Time Wise

One of the most important aspects of achieving success in time management is the development of a time policy.

A time policy is a guide to scheduling in which you reserve periods of the day for specific activities. This habit reduces the brain’s start-up time. If your prime time is the midmorning or late afternoon, set your priority tasks and quiet-hour time accordingly.

The quiet hour is your time of peak energy during which you give uninterrupted attention to your prior­ity task for the day. If the hourly cost of your secular employment is $10, the hourly cost of your prime time is $20—get the idea? Don’t waste precious quiet-hour time by working on mundane tasks; utilize this time for tasks that are important, perhaps diffi­cult, and those that have eternal consequences.
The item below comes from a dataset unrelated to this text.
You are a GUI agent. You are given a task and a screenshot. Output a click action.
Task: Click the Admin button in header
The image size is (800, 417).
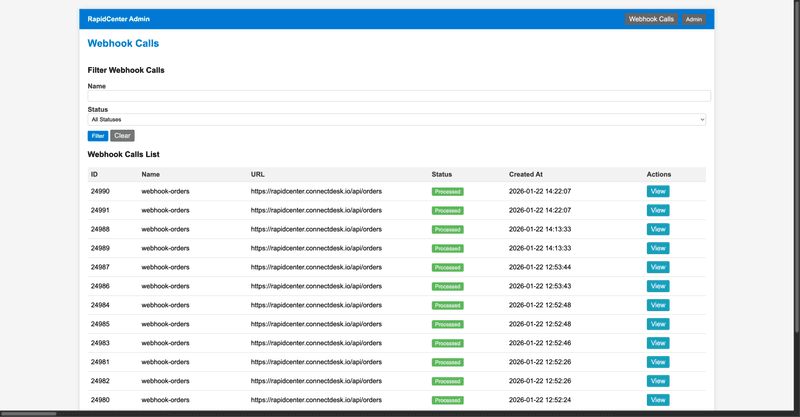pos(693,19)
Following these principles will lead to accom­plished goals:

  • Regularly review long-range goals for your per­sonal life and ministry.
  • Spend a few minutes thinking about and plan­ning your day before you begin it.
  • List your tasks and activities in order of priority and concentrate on those at the top.
  • Keep and use an ongoing “to do” list.
  • Handle the most important tasks of the day when you feel the most alert.
  • Group similar tasks together.
  • When you’re working on a large project, break the task into small chunks and work on one piece of the project at a time.
  • Keep reference materials, such as Bible study guides, various Bible versions, Spirit of Prophecy books, and important manuals within arm’s reach of your primary work area.
  • Organize your working tools, such as church directories, books, pens, rulers, telephone, and Rolo­dex so that they are ready to use the minute you need them.
  • Maintain a simple but well-defined filing sys­tem, in which you place all loose papers and materi­als.
  • Skim magazines, journals, and reports to learn key information.
  • Use waiting time and travel time to catch up on reading.
  • Develop backup plans that can be quickly and easily implemented if your original plans don’t work out.
  • Keep your secretary, assistant, and/or teachers informed about your work so they can handle minor tasks in your unplanned absence.
  • Stop working on a task when you begin to feel stress or a loss of energy.
  • Systematically assess where and how you spend your time.
  • Take time each week to determine whether you’ve completed the goals you had set.

Remember, time means more than money; time is part of your life that you’re giving away. The more organized you become, the less effort it takes to be­come even more organized. You’ll have more time for the important things in your life.